Required work: In the records below, the line with "Given: Open the Learn more link for offline" opens the range and the line with "Click count value 1 in the 11.7.1 row" closes it; print that range exactly and nothing else.

Available records:
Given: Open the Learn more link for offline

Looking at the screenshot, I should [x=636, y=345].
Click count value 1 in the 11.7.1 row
...
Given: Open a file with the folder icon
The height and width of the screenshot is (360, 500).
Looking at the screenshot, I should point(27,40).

Answer box:
Given: Open the Learn more link for offline

Looking at the screenshot, I should [x=636, y=345].
Click count value 1 in the 11.7.1 row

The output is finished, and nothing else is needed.